Two weeks after opening, property owners attempted to terminate NVL's lease because of noise complaints made by the upstairs tenant, the architecture firm Walker Macy. Conflict between NVL, Melvin Mark Properties, and Walker Macy continued for as long as the nightclub operated. In February 2019, the club confirmed plans to close as the result of financial difficulties and the ongoing dispute. The co-owners have said No Vacancy "might return to its original state as a pop-up party series".

===Events===
NVL hosted a variety of acts and events. Performers included hip-hop disc jockey and producer DJ Nu-Mark, house music DJ Donald Glaude, the electronic music duos Dusky and Eli & Fur, Le Youth, BlackGummy, Zach Carothers of Portugal. The Man, and Canadian EDM DJ Shaun Frank. A-Trak and RJD2 performed as part of the bar's first anniversary celebration.

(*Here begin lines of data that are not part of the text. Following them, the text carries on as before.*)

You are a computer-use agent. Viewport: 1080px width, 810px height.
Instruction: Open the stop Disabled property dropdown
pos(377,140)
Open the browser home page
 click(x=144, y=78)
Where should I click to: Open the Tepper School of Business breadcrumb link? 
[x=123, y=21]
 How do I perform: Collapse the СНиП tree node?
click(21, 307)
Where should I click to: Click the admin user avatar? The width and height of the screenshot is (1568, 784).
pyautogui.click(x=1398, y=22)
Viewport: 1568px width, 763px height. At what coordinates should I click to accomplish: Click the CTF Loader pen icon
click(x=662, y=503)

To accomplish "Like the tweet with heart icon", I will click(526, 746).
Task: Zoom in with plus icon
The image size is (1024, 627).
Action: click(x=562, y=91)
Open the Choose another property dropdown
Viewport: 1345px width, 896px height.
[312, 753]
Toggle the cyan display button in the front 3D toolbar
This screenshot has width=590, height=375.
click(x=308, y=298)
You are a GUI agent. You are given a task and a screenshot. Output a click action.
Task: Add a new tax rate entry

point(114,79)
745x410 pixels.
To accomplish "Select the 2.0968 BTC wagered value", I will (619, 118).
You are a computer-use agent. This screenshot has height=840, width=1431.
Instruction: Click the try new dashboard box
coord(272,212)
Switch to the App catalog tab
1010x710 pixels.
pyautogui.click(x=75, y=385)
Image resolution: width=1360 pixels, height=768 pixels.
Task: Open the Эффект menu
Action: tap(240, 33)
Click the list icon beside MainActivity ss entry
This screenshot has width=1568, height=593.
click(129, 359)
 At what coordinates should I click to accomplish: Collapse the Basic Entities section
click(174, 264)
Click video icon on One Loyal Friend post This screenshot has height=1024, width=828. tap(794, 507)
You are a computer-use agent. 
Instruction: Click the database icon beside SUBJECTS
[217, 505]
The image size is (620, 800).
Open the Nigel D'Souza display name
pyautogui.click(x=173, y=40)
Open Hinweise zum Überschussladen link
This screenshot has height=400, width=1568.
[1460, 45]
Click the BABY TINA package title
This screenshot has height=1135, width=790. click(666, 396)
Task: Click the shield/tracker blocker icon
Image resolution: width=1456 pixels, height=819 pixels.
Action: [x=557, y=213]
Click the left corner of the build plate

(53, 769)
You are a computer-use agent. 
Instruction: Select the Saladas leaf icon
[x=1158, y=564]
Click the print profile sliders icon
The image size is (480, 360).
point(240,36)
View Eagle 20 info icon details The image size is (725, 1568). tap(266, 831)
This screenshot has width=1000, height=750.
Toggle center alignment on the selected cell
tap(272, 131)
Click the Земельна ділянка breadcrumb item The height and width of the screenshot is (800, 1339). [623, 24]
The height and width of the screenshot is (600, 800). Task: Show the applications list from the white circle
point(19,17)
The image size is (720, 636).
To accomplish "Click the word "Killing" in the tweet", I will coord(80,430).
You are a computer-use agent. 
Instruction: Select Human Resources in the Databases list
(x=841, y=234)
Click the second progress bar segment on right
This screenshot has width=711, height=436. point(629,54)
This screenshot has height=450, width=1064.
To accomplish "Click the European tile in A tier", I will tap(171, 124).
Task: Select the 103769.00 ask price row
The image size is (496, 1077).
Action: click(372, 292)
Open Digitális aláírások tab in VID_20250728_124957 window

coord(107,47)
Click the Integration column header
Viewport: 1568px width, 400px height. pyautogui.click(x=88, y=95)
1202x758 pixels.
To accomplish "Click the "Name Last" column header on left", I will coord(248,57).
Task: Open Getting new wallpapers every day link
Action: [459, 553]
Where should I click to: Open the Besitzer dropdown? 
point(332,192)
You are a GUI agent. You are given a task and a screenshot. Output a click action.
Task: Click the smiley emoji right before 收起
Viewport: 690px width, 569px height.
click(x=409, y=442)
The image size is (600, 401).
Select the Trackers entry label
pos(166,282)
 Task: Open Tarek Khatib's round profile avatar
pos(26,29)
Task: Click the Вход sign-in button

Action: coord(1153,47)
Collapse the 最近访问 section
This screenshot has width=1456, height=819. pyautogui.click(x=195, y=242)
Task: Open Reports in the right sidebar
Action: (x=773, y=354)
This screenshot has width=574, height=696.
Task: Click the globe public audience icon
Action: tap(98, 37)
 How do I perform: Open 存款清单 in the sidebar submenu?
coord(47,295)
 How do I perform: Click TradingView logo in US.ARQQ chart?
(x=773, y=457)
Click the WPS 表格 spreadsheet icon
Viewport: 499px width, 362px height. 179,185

Special events included the "Pan-African Gala" commemorating Black History Month, which saw Ndaba Mandela pay tribute to his grandfather Nelson Mandela, a "420 Celebration" with "electro soul-funk" music, and a gay pride event featuring local EDM DJs called "Møthership: Planet LGBTQA". NVL also hosted a 1990s music dance party and a "celebration of life" for Vinton's father, Will Vinton. In 2018, the venue hosted the sixteenth annual Bollywood Halloween dance party, a concert featuring local hip-hop artists, and a Gatsby-themed New Year's Eve celebration. In 2019, NVL held "Love Sucks: An Emo Valentine's Day", a Valentine's Day dance event featuring "pop, punk, alternative, and emo classics". For their final event in the Henry Failing Building, NVL hosted a free party on February 19, 2019. NVL planned to host events scheduled prior to their closure announcement at other venues.

==Reception==
NVL was named Willamette Weeks 2018 Portland Bar of the Year based on a survey focusing on new establishments. The newspaper said the venue "strikes a careful balance between timeless glamor and a futuristic Technicolor utopia", and called NVL "the most ambitious DJ-forward dance club Portland's seen in years". Willamette Week writers also suggested the interior was reminiscent of The Great Gatsby. Sam Stites of the Lake Oswego Review said the venue opened "to rave reviews and a consistently packed house", and "[filled] a nightlife void". Stites called NVL "a fresh take on the tired nightclub motif" and wrote, "Step inside No Vacancy Lounge and you might feel as if you've gone back in time and traveled to the future all at once." Jenna Swanberg of Dance Music Northwest said NVL's closure was "devastating for us to hear, as the venue did everything right for their attendees and were selling out weekend after weekend". She wrote: No Vacancy Lounge always had great energy, bringing in some of the biggest names in house music, providing music lovers, bar jumpers, or dance enthusiasts a safe place to spend their night... So thank you No Vacancy Lounge for bringing something different to Portland. Thank you for bringing a new energy to a city. Thank you for the unforgettable nights spent on the dance floor. We hope the energy continues to the next big idea.